Nel 2004, nel transito di Venere sul Sole, colse di sorpresa gli astronomi. L'Arco di Venere, un alone luminoso sul bordo del pianeta prodotto dalla luce del Sole rifratta sull'atmosfera venusiana. Ora diventa l'occasione per studiare il pianeta gemello della Terra per dimensioni, distanza dal sole e composizione, ma dall'atmosfera inabitabile per l'uomo.

Tre foto dell'Arco di Venere riprese durante il transito del pianeta sul Sole nel 2004 da un astronomo dilettante francese di Tolosa

Quando lo videro la prima volta gli astronomi furono colti di sorpresa. Il fenomeno era del tutto inaspettato. Ma dopo 8 anni, sono pronti a coglierlo e a studiarlo, grazie al transito di Venere sul Sole.

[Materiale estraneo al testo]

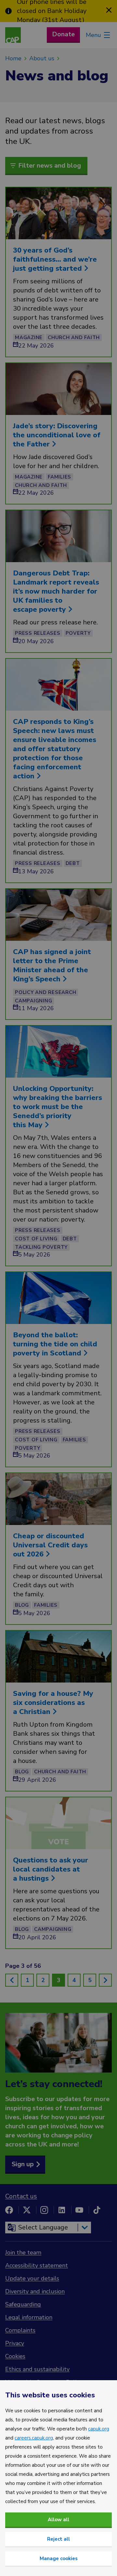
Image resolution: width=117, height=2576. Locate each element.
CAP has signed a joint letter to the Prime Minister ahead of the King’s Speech (52, 965)
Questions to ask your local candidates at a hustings (50, 1869)
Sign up (23, 2164)
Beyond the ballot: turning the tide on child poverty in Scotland (55, 1344)
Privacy (14, 2343)
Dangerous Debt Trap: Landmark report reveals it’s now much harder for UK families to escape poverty (56, 591)
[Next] (105, 1980)
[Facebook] (9, 2210)
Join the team (23, 2252)
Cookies (15, 2356)
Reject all (58, 2539)
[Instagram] (44, 2210)
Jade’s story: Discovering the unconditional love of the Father (56, 435)
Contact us (21, 2196)
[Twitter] (27, 2210)
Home (13, 58)
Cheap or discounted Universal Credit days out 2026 (50, 1545)
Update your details (32, 2278)
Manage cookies (59, 2558)
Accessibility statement (36, 2265)
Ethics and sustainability (37, 2369)
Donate (63, 34)
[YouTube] (79, 2210)
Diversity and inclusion (35, 2291)
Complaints (20, 2330)
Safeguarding (23, 2304)
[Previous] (11, 1980)
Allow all (58, 2519)
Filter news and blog (49, 165)
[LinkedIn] (62, 2210)
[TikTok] (97, 2210)
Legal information (28, 2317)
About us (41, 58)
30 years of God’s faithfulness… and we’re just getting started (55, 259)
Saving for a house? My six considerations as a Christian (53, 1703)
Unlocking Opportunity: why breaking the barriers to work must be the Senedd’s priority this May (57, 1107)
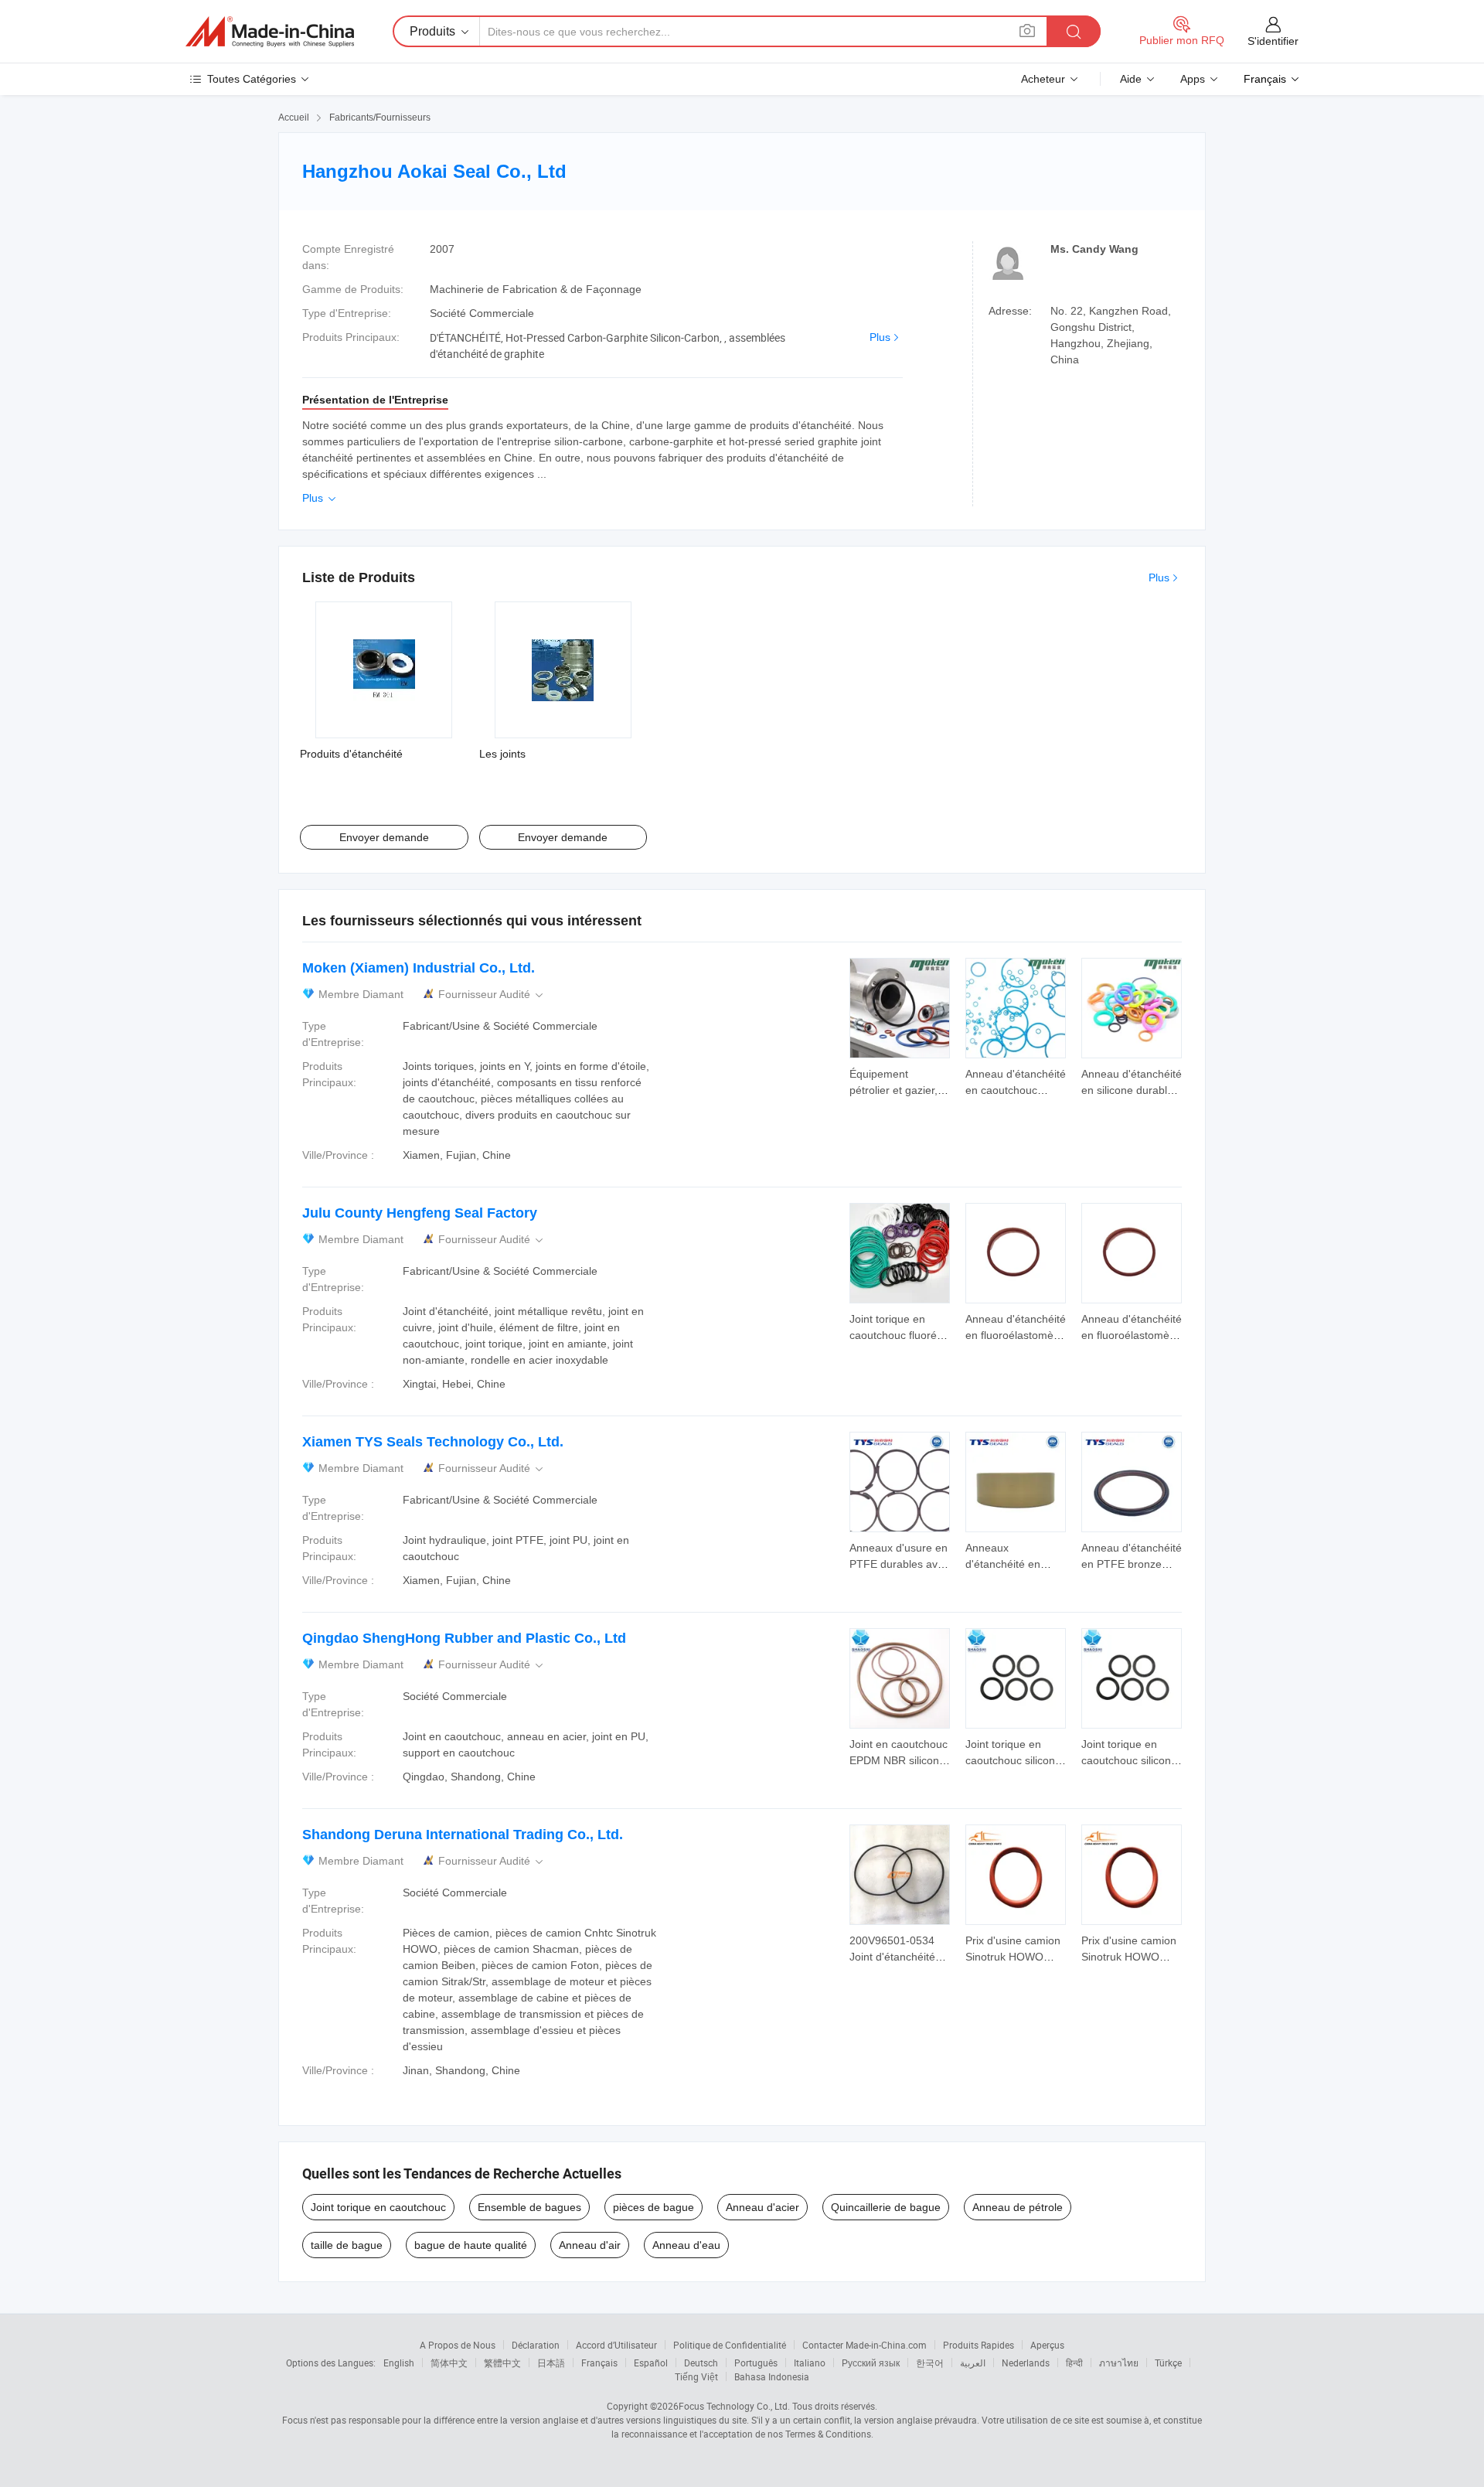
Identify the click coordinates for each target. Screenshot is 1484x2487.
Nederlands (1026, 2362)
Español (651, 2362)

Si tratta dell’Arco di Venere: “Un brillante e luminoso alone apparso sul bordo di Venere poco dopo che cominciò a muoversi verso il sole” ricorda Jay Pasachoff del Williams College. “Per un breve istante, il pianeta si era trasformato in un anello di fuoco”.

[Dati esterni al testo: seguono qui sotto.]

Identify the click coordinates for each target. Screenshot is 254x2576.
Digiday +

Gli astronomi ebbero poi modo di comprendere quanto fosse successo. Retroilluminata dal Sole, l’atmosfera di Venere, rifrangendo la luce che passava attraverso gli strati superiori della nuvolosa atmosfera del pianeta, aveva creato un arco di luce, visibile sia dai telescopi spaziali che da terra.

Un evento che può essere molto utile, se adeguatamente studiato, per comprendere alcuni dei misteri più profondi del pianeta a noi più simile. Intanto per comprendere pienamente come mai l’atmosfera di quel pianeta “si sia evoluta in maniera così diversa da quella terrestre”, spiega il planetologo Thomas Widemann dell’Osservatorio di Parigi.

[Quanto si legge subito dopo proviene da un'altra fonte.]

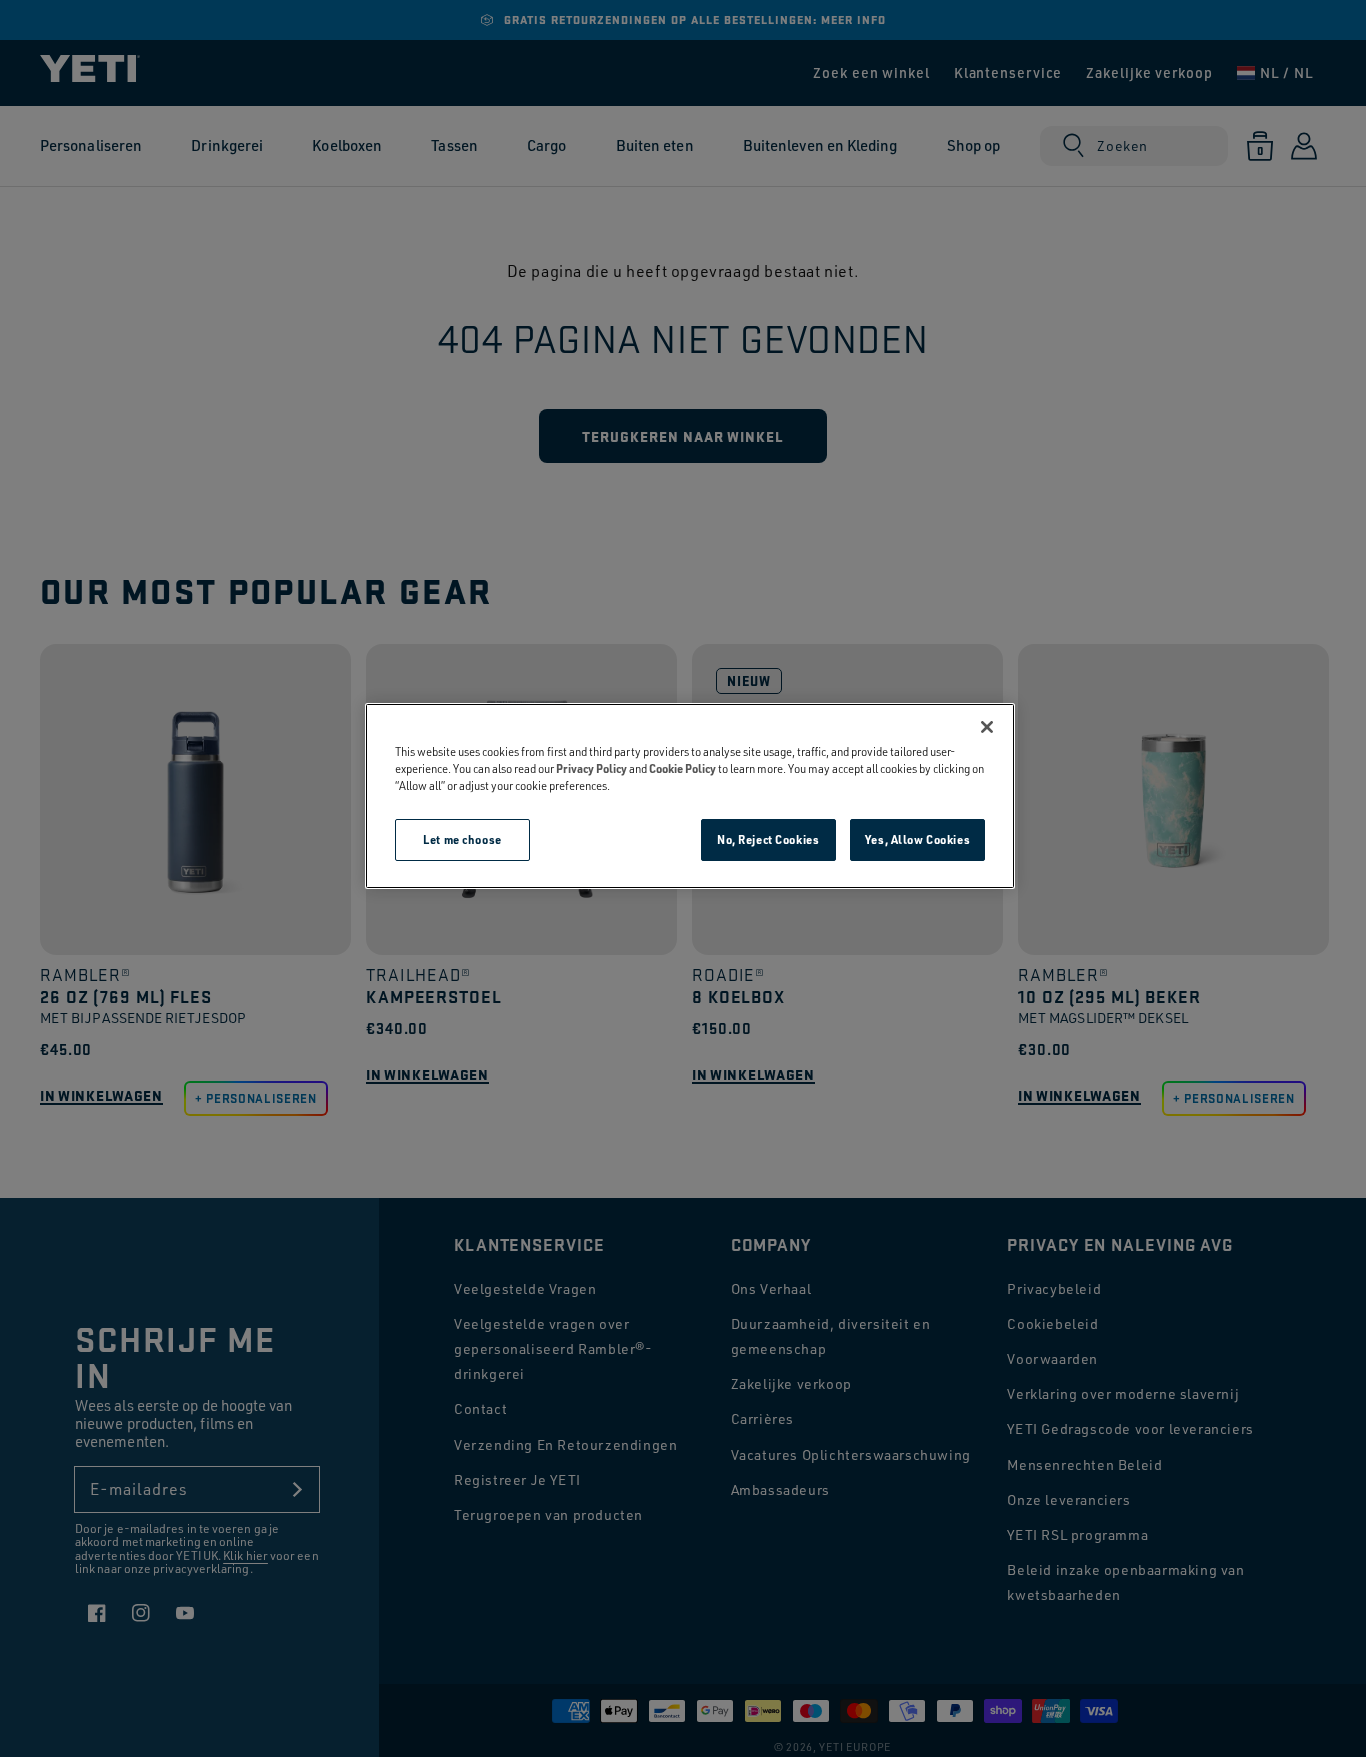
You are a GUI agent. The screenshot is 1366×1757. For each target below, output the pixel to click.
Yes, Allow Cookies (917, 839)
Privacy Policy (591, 768)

Terra e Venere, infatti, hanno distanze simili dal Sole e sembrano fatti dello stesso materiale di base, e sono quasi gemelli in termini di dimensioni. Eppure l’atmosfera dei due pianeti è completamente diversa: l’atmosfera di Venere è quasi 100 volte più massiccia di quella della Terra e consiste principalmente di CO2, anidride carbonica, un gas serra che innalza la temperatura della superficie a quasi 900 ° F. Nubi di acido solforico alte 14 miglia si muovono sul pianeta a 300 km orari. Qualsiasi essere umano finisse in tale inferno finirebbe schiacciato, completamente disidratato e anche probabilmente bruciato.

Sono molti gli interrogativi riguardanti Venere, per i quali è in azione da qualche anno una sonda europea, Venus Express, che ha a bordo strumentazione INAF, come lo spettrografo VIRTIS , di cui è Principal Investigator Giuseppe Piccioni dell’INAF-IAPS di Roma. Tra questi la super-rotazione. Mentre è il pianeta più lento del sistema solare nella sua rotazione, con 243 giorni terrestri, l’atmosfera di Venere ruota in appena 4 giorni terrestri: “Le dinamiche di super-rotazione sono ancora un enigma, nonostante una grande quantità di dati da missioni come Pioneer e Magellan della NASA, della Russa Venera e, come detto, dell’ESA Venus Express”, conclude Widemann.

Grazie all’Arco di Venere si potrà misurare la temperatura e la densità media dell’atmosfera di Venere, o “mesosfera”, là dove si rifrange la luce del sole. Secondo alcuni modelli, la mesosfera sarebbe la chiave per comprendere la ‘fisica’ della super-rotazione.